Buckley v The Herald & Weekly Times Pty Ltd & Anor [2008] VSC 459 (5 November 2008) – Defamation, plea of fair comment

November 9, 2008 |

It was a good day at the office for the plaintiff’s legal team in an interlocutory stoush over the arcania that is a “fair comment defence.”  In Buckley v Herald & Weekly Times the plaintiff’s succeeded in striking out a defence of fair comment.  The plaintiff’s request for further and better particulars was also largely successful.  The defendant’s application for discovery was an honourable draw with the defendant being more successful than not. As usual Kaye J writes with a crispness that one hopes will take off and sweep the bench.

Fair comment

It is a long decision for a practice court application however that is to be expected.  Much of it consists of a recounting of the facts and reprinting the articles in question. The key issue is whether the defence of fair comment relate to imputations of fact or are an opinion.  The plaintiff says the fair comment defence relates to specific facts ( pars [15] – [17]) while the defendant says the fair comment imputations were opinions which were inferred or deduced from facts within the article (par [20]).  Hair splitting for the average person, a critical issue for a defendant. Here the defendant struck out.

From a practitioners perspective the interest lies in paragraphs [22] – [27], the relevant precedents and the distinction between fact and opinion [28].

At paras [24] Kaye J describes the reader who is taken to have read the publication.  He is, to use Kaye’s words:

…The ordinary reasonable reader or listener is described by the law as someone who is not “avid for scandal”, and who is neither “unusually suspicious nor unusually naïve”.Such a person does engage in a degree of loose thinking, and is understood to read between the lines.”

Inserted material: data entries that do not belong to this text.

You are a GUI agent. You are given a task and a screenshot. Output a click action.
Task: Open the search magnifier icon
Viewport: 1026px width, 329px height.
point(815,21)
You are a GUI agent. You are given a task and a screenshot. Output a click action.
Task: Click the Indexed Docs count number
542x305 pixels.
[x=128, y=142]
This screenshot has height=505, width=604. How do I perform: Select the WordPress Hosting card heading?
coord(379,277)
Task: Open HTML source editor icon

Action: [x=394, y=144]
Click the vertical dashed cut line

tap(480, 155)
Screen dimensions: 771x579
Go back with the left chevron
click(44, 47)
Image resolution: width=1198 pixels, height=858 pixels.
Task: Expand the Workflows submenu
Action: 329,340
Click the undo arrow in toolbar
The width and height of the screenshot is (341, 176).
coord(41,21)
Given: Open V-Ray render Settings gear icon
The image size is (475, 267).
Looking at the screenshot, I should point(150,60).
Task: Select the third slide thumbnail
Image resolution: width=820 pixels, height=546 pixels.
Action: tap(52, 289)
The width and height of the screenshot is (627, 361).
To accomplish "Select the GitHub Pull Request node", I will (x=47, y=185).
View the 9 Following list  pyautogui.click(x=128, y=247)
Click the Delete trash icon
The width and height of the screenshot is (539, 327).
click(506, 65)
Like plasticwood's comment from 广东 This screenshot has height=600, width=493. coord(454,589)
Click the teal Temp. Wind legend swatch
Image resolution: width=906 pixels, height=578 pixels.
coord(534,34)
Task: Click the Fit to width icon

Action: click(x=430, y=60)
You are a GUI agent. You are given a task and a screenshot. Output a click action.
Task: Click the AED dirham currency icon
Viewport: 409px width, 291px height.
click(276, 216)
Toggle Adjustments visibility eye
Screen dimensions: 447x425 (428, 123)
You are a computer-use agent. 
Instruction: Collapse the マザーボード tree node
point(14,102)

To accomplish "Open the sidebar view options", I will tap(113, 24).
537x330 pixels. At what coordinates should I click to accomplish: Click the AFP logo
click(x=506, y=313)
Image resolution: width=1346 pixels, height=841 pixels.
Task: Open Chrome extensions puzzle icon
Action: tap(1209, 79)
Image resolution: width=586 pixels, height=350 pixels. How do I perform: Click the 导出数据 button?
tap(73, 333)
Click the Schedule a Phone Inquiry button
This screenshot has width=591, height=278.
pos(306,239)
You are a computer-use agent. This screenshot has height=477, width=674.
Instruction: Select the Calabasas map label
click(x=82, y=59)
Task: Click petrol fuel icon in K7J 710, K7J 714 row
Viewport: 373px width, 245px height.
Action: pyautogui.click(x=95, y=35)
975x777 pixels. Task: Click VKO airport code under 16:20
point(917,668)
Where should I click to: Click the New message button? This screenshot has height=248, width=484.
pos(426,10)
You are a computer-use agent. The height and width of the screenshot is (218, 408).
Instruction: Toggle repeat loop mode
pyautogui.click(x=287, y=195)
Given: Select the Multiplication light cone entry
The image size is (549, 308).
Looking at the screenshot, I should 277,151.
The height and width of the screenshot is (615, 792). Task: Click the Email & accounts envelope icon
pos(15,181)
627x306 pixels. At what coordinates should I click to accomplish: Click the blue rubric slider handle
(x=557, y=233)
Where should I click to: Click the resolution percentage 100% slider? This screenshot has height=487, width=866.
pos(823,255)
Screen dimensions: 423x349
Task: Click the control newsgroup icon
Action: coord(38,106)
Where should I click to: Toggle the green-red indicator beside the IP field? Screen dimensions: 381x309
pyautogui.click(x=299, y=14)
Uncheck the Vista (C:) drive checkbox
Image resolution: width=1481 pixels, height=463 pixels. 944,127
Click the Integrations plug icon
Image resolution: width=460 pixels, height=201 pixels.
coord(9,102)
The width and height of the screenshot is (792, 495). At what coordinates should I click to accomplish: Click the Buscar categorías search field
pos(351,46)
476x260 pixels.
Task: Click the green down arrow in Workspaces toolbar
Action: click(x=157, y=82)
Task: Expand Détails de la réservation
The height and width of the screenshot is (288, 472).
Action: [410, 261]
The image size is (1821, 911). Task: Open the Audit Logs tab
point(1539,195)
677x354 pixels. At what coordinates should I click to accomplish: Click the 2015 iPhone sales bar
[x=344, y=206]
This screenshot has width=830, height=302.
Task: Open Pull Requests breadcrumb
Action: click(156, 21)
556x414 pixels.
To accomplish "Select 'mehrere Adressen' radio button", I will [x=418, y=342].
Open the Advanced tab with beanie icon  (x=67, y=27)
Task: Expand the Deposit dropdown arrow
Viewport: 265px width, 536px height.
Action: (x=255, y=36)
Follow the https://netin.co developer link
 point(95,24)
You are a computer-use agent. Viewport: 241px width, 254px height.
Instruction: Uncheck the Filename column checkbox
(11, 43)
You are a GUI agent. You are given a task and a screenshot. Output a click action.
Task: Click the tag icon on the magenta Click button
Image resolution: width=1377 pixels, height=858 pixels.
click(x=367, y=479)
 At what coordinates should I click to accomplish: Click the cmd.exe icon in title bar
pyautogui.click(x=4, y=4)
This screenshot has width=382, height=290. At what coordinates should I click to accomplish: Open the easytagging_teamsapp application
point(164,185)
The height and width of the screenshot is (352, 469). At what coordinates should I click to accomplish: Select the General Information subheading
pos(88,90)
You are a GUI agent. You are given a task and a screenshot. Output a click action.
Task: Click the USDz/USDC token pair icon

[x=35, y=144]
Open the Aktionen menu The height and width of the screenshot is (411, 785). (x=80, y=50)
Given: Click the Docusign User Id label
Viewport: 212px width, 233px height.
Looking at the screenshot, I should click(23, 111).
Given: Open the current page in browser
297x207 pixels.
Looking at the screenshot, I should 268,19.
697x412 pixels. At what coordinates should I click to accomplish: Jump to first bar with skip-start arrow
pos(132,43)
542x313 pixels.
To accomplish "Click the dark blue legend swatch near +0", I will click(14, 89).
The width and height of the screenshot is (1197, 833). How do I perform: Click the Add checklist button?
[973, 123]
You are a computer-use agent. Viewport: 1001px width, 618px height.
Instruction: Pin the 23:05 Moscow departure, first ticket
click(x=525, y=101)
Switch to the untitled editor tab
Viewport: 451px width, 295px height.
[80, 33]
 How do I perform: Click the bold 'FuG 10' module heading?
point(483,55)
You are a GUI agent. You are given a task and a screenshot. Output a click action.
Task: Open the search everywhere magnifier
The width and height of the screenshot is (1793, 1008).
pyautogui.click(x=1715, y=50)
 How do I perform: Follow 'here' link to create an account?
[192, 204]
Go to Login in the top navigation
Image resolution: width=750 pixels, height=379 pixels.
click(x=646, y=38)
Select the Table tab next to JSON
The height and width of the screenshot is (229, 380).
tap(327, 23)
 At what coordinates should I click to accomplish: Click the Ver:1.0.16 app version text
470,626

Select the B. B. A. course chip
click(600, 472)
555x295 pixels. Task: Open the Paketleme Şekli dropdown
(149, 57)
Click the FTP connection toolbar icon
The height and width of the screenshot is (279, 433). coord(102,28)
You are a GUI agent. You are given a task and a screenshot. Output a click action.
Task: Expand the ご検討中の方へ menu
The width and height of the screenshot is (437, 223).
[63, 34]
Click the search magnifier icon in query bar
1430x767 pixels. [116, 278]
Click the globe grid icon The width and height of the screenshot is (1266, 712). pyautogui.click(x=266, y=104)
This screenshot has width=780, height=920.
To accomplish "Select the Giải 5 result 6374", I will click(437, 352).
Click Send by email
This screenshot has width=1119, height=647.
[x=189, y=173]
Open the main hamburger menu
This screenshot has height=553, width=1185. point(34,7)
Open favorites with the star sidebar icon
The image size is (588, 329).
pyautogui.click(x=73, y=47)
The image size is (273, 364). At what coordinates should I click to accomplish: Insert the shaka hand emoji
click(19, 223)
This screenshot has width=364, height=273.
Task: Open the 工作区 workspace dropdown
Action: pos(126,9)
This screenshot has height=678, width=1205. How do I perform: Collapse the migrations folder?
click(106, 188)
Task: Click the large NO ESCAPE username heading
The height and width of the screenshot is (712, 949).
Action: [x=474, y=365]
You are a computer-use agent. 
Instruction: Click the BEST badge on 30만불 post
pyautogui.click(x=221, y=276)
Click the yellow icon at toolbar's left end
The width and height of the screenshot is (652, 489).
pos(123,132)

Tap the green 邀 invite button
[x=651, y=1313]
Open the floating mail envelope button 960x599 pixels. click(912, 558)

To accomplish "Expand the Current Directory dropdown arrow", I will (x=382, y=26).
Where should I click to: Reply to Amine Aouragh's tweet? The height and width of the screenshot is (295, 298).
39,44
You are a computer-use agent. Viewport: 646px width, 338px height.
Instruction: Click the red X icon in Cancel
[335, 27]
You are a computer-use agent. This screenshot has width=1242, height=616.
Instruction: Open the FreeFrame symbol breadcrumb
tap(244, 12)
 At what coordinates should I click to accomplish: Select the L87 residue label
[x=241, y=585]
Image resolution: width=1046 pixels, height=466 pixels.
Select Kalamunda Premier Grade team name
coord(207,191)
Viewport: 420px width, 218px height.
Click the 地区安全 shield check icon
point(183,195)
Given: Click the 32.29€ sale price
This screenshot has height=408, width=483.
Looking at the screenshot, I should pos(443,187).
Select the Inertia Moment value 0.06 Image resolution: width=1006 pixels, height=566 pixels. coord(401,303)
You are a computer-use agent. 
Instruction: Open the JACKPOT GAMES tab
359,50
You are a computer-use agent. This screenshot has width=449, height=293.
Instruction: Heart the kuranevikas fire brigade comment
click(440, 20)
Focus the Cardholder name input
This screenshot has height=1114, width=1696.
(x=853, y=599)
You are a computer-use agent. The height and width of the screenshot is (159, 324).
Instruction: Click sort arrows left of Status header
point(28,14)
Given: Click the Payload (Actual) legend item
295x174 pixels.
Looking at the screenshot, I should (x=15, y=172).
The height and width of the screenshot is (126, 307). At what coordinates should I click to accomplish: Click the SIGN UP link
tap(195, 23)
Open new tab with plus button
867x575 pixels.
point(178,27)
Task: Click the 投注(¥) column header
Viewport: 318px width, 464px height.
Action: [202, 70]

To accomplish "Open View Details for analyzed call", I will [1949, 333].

The most relevant paragraph is [28] where Kaye stated:

28 Thus, in determining whether a publication is defamatory, the court takes into account that the hypothetical recipient of it – the ordinary reasonable reader or listener – may undergo a process of implication or inference. That recipient of the publication is not confined to an understanding of the words conveyed in their literal sense; rather, as the authorities to which I have referred make plain, the law takes into account that the recipient of the material may indulge in deduction, inference or implication. However, to postulate that an imputation may derive from a publication by a process of implication or inference by the reader or listener of the publication, is not to say that the imputations, thus derived, were understood by the ordinary reasonable reader or listener as the comment or opinion of the publisher. That is, there is an important distinction between inferences or implications by the hypothetical ordinary reasonable reader of the publication complained of, on the one hand, and, on the other hand, an understanding by the ordinary reasonable reader of the publication that imputations, pleaded by a plaintiff, were conveyed to that reader as the opinion or comment of the writer of the articles. That distinction is particularly important, bearing in mind the principle, which I have earlier stated, that to qualify as comment, the publication must clearly identify the allegation, complained of by the plaintiff, as the deduction, opinion or conclusion of the writer. In my view, the submissions on behalf of the defendants largely ignore that distinction, and thus confuse and conflate the inferential processes undergone by the ordinary reasonable reader, with the proposition that the imputations, pleaded by the plaintiffs, constitute opinions or comments understood to be conveyed by the writer of the articles

An ordinary reader may infer or deduct a meaning from words in an article.  That inference or deduction may not be based on opinion or comment.  It can relate to the facts.  To properly plead fair comment the defendants should plead the commentary or opinion.